Nonetheless, music for me still comes from the voice and from the dance. I have less patience with music that is generated by composers’ mind games and mathematical calculations…altho there is often a very cerebral aspect to a lot of great music. On the other hand I don’t like air headed music that is only created out of instrumental cliches either…so I am always looking for my own version of the golden mean Segovia so brilliantly found for those 80 years he bestrode the concert stage.
So I remain very much part of Segovia’s artistic progeny although as one able to enjoy “die Gnade der späten Geburt” I was born late enough to make use of the knowledge created by the great musicologists of our own age and to exalt in dissonant works written for me like Berio’s Sequenza XI .
Do you think that a recording like the one by Segovia that you mentioned would have sounded as good if the recording technology back then would have been the same as it is today? In other words, is part of the charm, that these performances were truly live in the sense that almost no editing was possible?
No, the LPS I am talking about were edited as well! I know this as I myself also made a recording with Israel Horowitz, who produced most of the great Segovia recordings I grew up with. Iz told me when we were recording the CD called “Guitar Fantasies” that they even cut out squeak sounds on occasion. But for sure Segovia wasn’t the one to do little bits of takes. He did lots of complete takes instead. I am similar to him in this preference by the way! I always wear out the recording engineers because I do so many complete takes and not much patching!

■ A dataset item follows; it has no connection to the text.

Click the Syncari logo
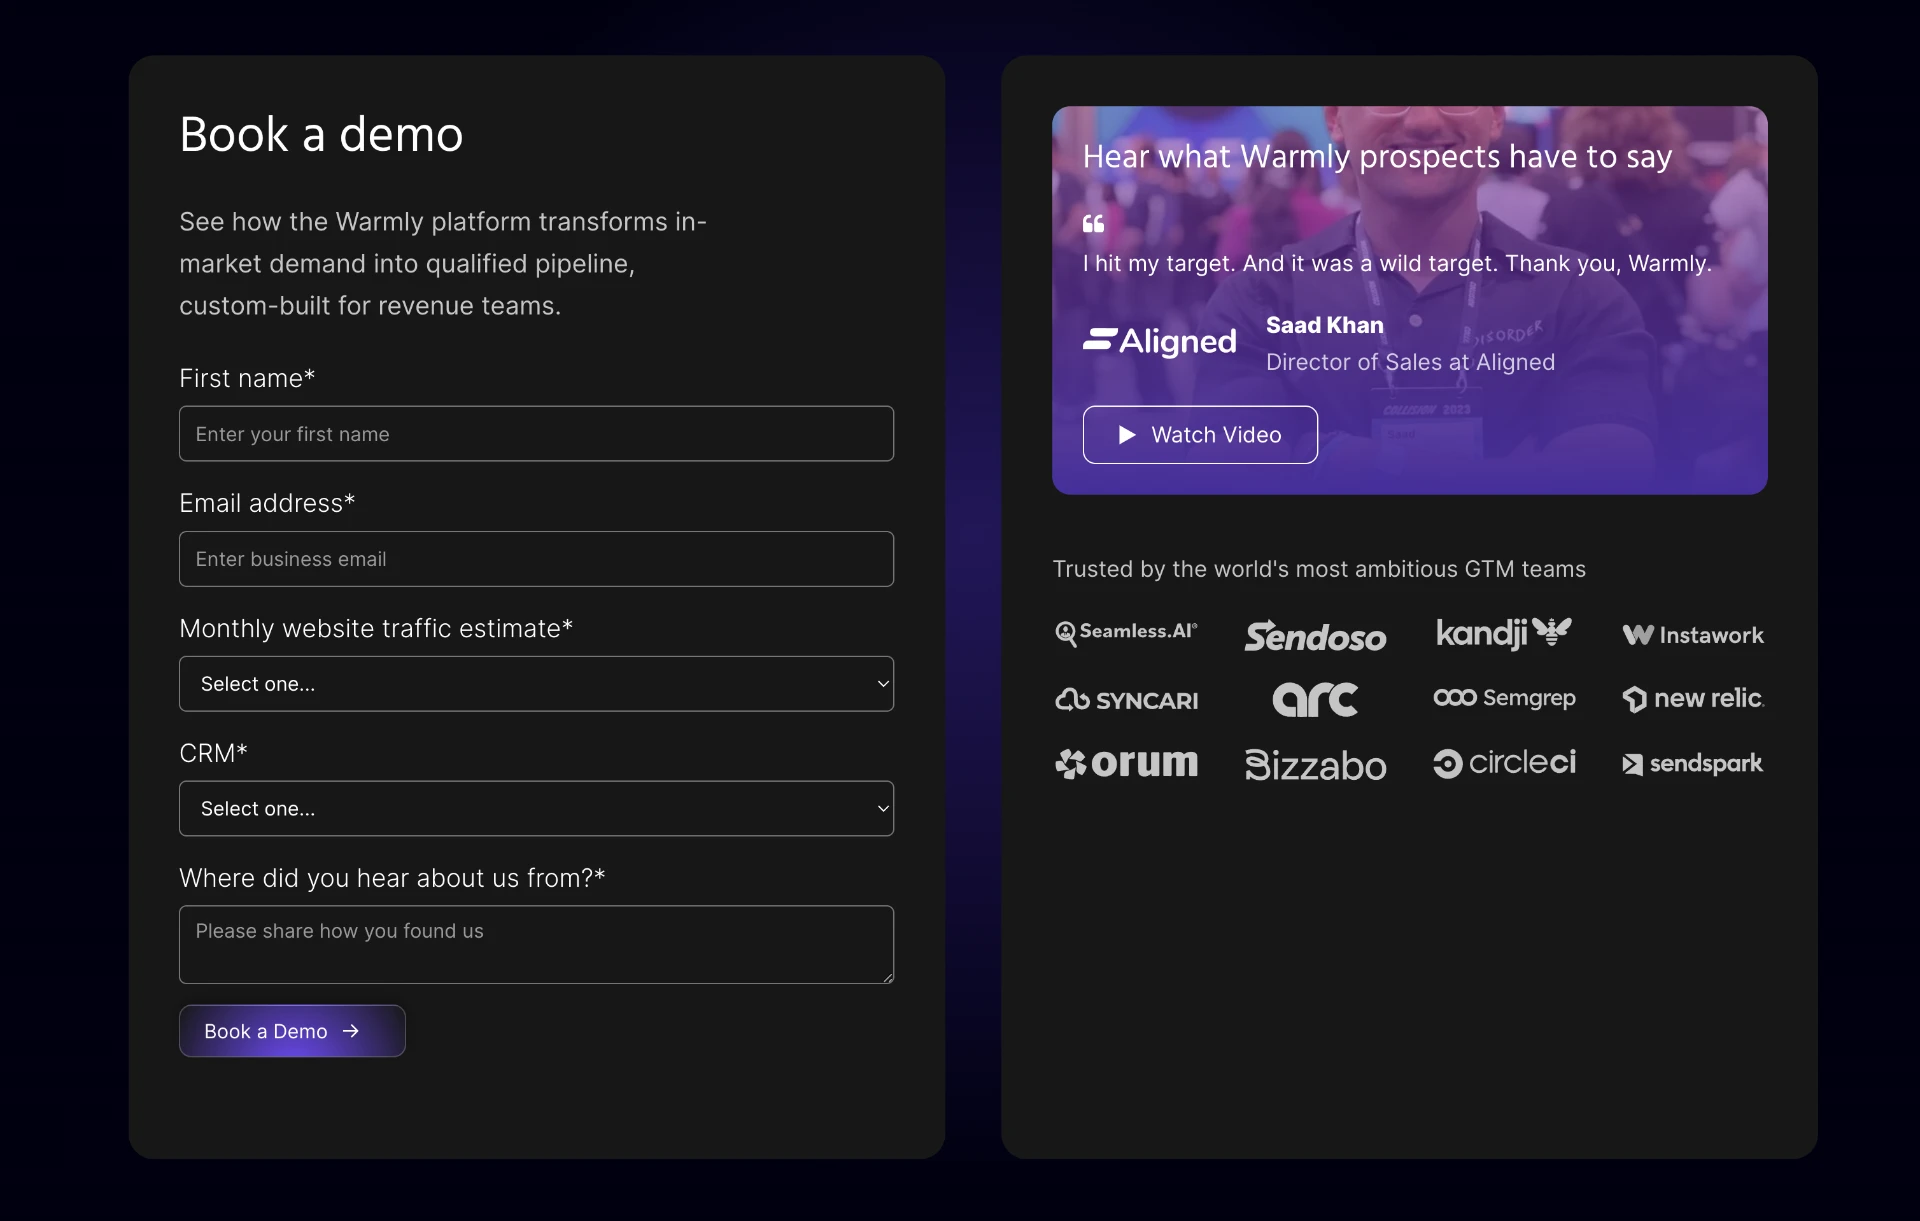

But for sure the way of recording has not improved. Today we may have a more clinically correct sound but many times today the sound is less good than it was in the past. There is too much obsession with numbers and technical measurements and not enough use of the ear. The big old fat ribbon mikes may have had slightly less definition but their inherent sound was to my ear often more beautiful than today’s automatic sound. Today’s CDs sound to me like always using the lighting of the sun at high noon when sometimes you might want candlelight or the light of a sunset or anything with a little possiblity for some genuine magic. The equivalent of a harsh overhead light in sound is not necessarily a more accurate sound. The human ear has taken a million or more years to evolve through the inexorable wisdom of nature. How is human technology going to better the ear in a few decades?